# Text under study:

John Bye Profile picture
12 Dec, 16 tweets, 5 min read
The full results of the Liverpool LFT trial have been released.

False positives are much lower than expected, but false negatives much worse.

Liverpool has now paused plans to use the tests on care home visitors, following Sheffield and Manchester.

gov.uk/government/pub…
The good news is the LFTs only gave 2 false positives out of 3,199 tests checked by PCR. That gives a false positive rate of 0.07%, far less than the 0.38% reported in initial tests.

The bad news is they missed 23 of the 45 PCR positives, giving a 51% false negative rate!
We already knew the Innova LFTs were less sensitive than PCR, but they were meant to catch 95% of people with "higher viral load".

In the Liverpool trial though they missed 15% of people who were positive at below 20 cycles on PCR, and 47% of people positive at 20-25 cycles!
Overall the trial missed 31% of the people most likely to be infectious. Almost one in three.

It's no surprise councils were angry when the government sent these tests to care homes without telling them, and before the trial results were published.

news.sky.com/story/covid-19…
Before we write LFTs off completely though, results from Birmingham Uni (which has been screening students before they go home for Christmas using the Innova tests, and cross checking some results with PCR) look more promising.

More on that tomorrow...

# Extracted entries:
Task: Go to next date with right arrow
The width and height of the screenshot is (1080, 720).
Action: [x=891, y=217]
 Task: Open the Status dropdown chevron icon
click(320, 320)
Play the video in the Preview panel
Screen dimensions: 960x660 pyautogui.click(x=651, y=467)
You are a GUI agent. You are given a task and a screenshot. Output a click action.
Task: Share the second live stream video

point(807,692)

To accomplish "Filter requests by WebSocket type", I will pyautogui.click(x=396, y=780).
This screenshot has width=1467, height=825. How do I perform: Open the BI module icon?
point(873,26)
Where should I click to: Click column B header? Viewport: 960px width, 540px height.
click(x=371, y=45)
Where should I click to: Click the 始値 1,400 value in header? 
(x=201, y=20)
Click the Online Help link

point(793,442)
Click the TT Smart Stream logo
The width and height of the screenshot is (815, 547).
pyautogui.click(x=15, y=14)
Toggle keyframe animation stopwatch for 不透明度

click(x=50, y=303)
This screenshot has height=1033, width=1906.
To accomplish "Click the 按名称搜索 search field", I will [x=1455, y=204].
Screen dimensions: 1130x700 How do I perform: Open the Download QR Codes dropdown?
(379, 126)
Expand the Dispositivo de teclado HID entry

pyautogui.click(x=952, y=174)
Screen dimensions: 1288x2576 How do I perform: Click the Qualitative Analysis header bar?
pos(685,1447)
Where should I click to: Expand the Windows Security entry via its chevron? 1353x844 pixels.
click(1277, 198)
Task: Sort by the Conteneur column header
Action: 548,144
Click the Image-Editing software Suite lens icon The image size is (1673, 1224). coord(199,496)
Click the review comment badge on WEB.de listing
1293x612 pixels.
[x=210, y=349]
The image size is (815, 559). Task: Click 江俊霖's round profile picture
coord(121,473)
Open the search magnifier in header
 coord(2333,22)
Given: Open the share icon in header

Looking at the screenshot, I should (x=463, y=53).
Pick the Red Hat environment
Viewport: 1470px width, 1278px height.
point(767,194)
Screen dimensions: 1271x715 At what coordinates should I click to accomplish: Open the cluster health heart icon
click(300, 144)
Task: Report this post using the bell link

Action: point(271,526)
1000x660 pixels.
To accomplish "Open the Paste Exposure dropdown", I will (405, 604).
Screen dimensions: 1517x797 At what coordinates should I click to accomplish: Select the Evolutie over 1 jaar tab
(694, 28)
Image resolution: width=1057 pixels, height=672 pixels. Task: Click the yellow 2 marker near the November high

# Questions on the material:
A: Answer these questions from the thread on the Liverpool test trial:
(i) How many false positives did the LFTs give, and out of how many tests checked by PCR?
(ii) What percentage of people positive at 20-25 cycles on PCR did the trial miss?
(iii) Which two places paused plans to use the tests on care home visitors before Liverpool did?
B: Pick up the thread on the Liverpool test trial after its last sentence and continue it.

# Numbered responses:
A:
(i) 2 false positives out of 3,199 tests.
(ii) 47%.
(iii) Sheffield and Manchester.

B:
Meanwhile the government is pushing ahead with rolling out 1.6 million LFTs in tier 3 areas this month alone, despite concerns over their effectiveness in asymptomatic testing and the total lack of evidence that they helped reduce cases in Liverpool.

Picking up from yesterday, how did the Innova lateral flow tests perform at the University of Birmingham?

First the bad news: of 720 random negative tests they checked with PCR, 6 were positive.

Extrapolating to all 7,189 people tested, that suggests about 60 false negatives.
Given they only got 2 positives from the LFTs, that means they might have missed 97% of people who had the virus!

But this doesn't tell the whole story. Unlike in Liverpool, ALL of the false negatives were found by PCR at higher Cts (29+).
So at Birmingham University the Innova lateral flow tests seem to have caught the only two asymptomatic people they tested who were confirmed by PCR to have what the initial assessment classed as "higher viral load".

Which is what they're meant to do.
But this doesn't guarantee people who got false negatives weren't infectious when tested or didn't go on to develop symptoms.

And it's debatable whether we can read anything into such a small sample size - in Liverpool 40% of the false negatives were detected at Ct 25 or lower.
On the bright side, after testing 7,189 people the only 2 positives were both confirmed by PCR at low Cts (20 and 25).

So there were NO false positives, again suggesting the false positive rate for the Innova LFTs is MUCH lower than the 0.38% quoted in the initial assessment.
So where does this leave us?

The tests are clearly far from perfect.

But they're not completely useless.

More than 99% of people got the right result, and in Liverpool they found hundreds of asymptomatic people with high viral load who might not have been detected otherwise.
BUT they may be missing up to a third of people who are currently asymptomatic but have high viral load, and may therefore be infectious.

So using the tests to screen people before visiting care homes (as the government wants to do) seems VERY risky.

manchestereveningnews.co.uk/news/greater-m…
There may be ways they can be used effectively though.

Professor McNally (who ran Birmingham Uni's screening programme and helped setup the first Lighthouse Lab) suggests using them as a quick, cheap way of screening symptomatic people, for example.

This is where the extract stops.